▶ **Required work**:
Among the records that follow, set down only the lines from the one containing "This screenshot has width=565, height=344." to the one containing "Toggle the Nett Price icon", both included, exactly.

▶ **Task data**:
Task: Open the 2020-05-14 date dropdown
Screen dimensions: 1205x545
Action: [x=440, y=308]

...

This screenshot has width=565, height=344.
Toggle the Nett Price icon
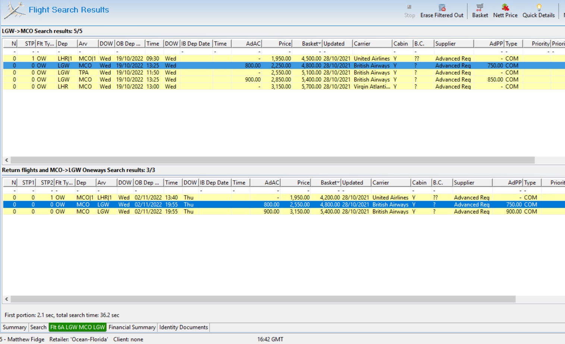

* * *

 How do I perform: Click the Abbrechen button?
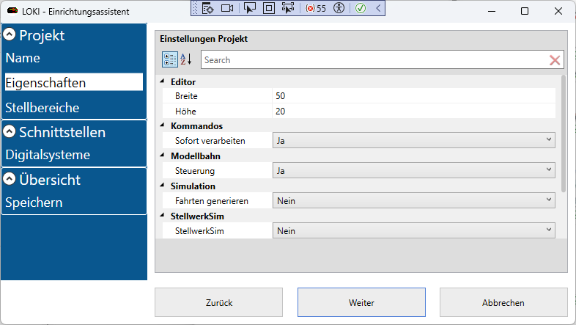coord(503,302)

▶ **Response below**:
This screenshot has width=565, height=344.
Toggle the Nett Price icon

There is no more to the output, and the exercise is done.